Obsessive compulsive disorder may have a genetic link (research indicates it runs in families), but it may also be tied to environmental factors. That's why one local dad is learning to limit his OCD behaviors. Read on for his story.
I did not hit the genetic lottery. Depression, anxiety, and addiction run in my family, and in early adulthood I battled all three.
Fortunately, a combination of psychiatry, medication, and Alcoholics Anonymous have made my 30s far better than my 20s. I got well—or at least well enough—just in time to salvage my marriage and become a father.
Now, as my toddler marches steadily toward constant cognizance—into remembering and mimicking his parents’ mannerisms—I feel urgency to address another diagnosis, one less dangerous but nonetheless a source of angst and alienation.
I want to overcome my obsessive-compulsive disorder—before it affects my son.
At its root, OCD is a fear-based mental illness. It involves counterproductive efforts to maintain a sense of safety when feeling threatened or at risk. A telltale peculiarity is the actions taken to offset these uneasy feelings are completely unassociated with the perceived threats. For example, my OCD might compel me to mitigate fear of failing at work by adjusting a framed photo in the bedroom.
Thus commences a cycle where, contrary to intentions, the safety-seeking actions actually lead to worsening anxiety. It’s the feeling of hopelessness attached to knowing that what you’re doing is patently illogical…and being incapable of doing anything about it.
Though no specific gene has been pinpointed, research indicates OCD runs in families. Those with a parent or sibling with OCD have a higher risk of developing it. Experts also believe environmental factors can cause OCD tendencies to develop—a “monkey see, monkey do” effect.
In other words, the more my son, Nicholas, sees my OCD-mandated movements, the more likely he is to develop his own.
I got off lightly compared to many others with OCD, as my obsessive thoughts and routines aren’t extreme or dangerous. I’m compelled to rigidly arrange my shoes, and often fail to flick a light switch per my compulsion’s inexplicable ideal, leading to multiple repeats. I do this pinching thing with my hands (the pressure quells my OCD), and, stereotypically, I’m uneasy stepping on sidewalk cracks.

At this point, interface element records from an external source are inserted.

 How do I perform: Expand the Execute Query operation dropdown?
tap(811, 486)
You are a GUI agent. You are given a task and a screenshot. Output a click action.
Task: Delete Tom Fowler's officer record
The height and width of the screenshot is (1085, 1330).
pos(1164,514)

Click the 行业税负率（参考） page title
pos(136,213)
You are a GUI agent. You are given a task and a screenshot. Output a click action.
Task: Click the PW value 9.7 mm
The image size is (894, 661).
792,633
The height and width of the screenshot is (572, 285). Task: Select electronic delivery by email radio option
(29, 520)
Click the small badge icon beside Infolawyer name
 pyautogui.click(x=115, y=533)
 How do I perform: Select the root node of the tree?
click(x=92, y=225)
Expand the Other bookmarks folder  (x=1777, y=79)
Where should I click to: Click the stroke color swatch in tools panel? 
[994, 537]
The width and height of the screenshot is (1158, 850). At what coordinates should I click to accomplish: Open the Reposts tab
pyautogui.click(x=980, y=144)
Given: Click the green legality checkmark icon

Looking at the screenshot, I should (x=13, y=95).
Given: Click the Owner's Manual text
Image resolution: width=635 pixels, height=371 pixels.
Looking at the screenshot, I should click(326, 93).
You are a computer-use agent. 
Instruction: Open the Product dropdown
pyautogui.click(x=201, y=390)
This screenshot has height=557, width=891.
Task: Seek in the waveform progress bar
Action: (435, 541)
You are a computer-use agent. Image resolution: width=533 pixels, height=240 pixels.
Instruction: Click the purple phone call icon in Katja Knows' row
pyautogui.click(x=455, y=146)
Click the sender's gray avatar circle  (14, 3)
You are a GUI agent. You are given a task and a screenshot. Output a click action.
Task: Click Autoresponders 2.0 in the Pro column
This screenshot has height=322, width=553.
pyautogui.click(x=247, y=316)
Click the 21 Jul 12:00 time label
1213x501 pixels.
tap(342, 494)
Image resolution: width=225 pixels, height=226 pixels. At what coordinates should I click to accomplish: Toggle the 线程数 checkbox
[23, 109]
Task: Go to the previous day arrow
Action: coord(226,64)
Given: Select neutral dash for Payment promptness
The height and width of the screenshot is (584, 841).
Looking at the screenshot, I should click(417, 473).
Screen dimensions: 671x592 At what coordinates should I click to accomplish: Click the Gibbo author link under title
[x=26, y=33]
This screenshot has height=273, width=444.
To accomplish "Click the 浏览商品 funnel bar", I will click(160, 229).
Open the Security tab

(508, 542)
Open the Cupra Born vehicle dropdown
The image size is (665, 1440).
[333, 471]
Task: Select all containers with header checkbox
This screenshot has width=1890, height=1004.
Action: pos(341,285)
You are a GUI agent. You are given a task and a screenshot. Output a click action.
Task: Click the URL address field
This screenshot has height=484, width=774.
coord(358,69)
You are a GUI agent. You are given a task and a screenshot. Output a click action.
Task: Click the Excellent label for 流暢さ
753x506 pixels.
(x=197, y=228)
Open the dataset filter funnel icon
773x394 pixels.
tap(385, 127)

I also fight the urge to grind my teeth—often unsuccessfully, considering my dental records. These bodily compulsions are particularly burdensome since, unlike shoes and light switches, I can’t just walk away from my teeth. Constant triggers require constant vigilance.
And though it hasn’t impacted my career, relationships, or other big-ticket items, my OCD is still a significant source of alienation, humiliation, and stress. Despite this, I’ve never hit an “immediate pain vs. long-term reward” ratio sufficient to commit myself to truly overcoming my OCD.
Until now. Until Nicholas.
If Nicholas develops OCD via overwhelming genetics, so be it. But if nurture plays a determining role, it’s my responsibility to prevent my son from following in my pavement crack-averse footsteps.
From a parenting perspective, this dilemma’s simplicity is refreshing. Even at age 2, raising Nicholas presents a spectrum of gray areas. Is he eating enough? Learning enough? Interacting enough? Answers typically fall into the “probably,” “I think so,” or “I have no idea” columns. Clear-cut cases of yes and no are elusive.
Not so with this issue. It’s a must-do.
In spite—or perhaps because—of this, the execution is exceptionally intimidating. So are the stakes: There is absolutely nothing in which I am more invested than my only child. For his sake, I simply cannot fail at this, and that fact is overwhelming.
Sometimes I watch him at play—a carefree mind concocting universes where roaring dinosaurs and anthropomorphized trains coexist—and can’t imagine burdening that innocence with my compulsions. That my failing is even a possibility brings deep shame, and I feel guilty even though the jury is still out.
The disorder’s volatility adds even more pressure. My OCD is relatively minor, but those who are not as lucky as I am can be hindered or even debilitated by it. What if Nicholas not only gets it from me, but gets it worse than me?
It is with this tenuous poker hand—these imperfect cards, these unknowable variables and outcomes—that I simply have to go all in. I do this by default, as neither standing pat nor folding are viable options.
My path to success is straight but uphill: Cognitive behavioral therapy is the most proven way to overcome mild-to-moderate OCD such as mine. The specific therapy is astoundingly simple, yet exceedingly difficult: exposure and response prevention, which is clinical speak for facing my triggers without acting on my fear-based physical impulses.
Apparently, there’s a catch phrase to this: “Better sane than safe.” The fact that such a phrase exists is, well, kind of insane.
Nevertheless, here we go. The shoe rack is about to get less tidy, the light fixtures less flickered, my teeth less clenched (and hopefully less sore).
Wish me luck. It’ll be a tough road. Thankfully my son—my ultimate motivator—is riding shotgun.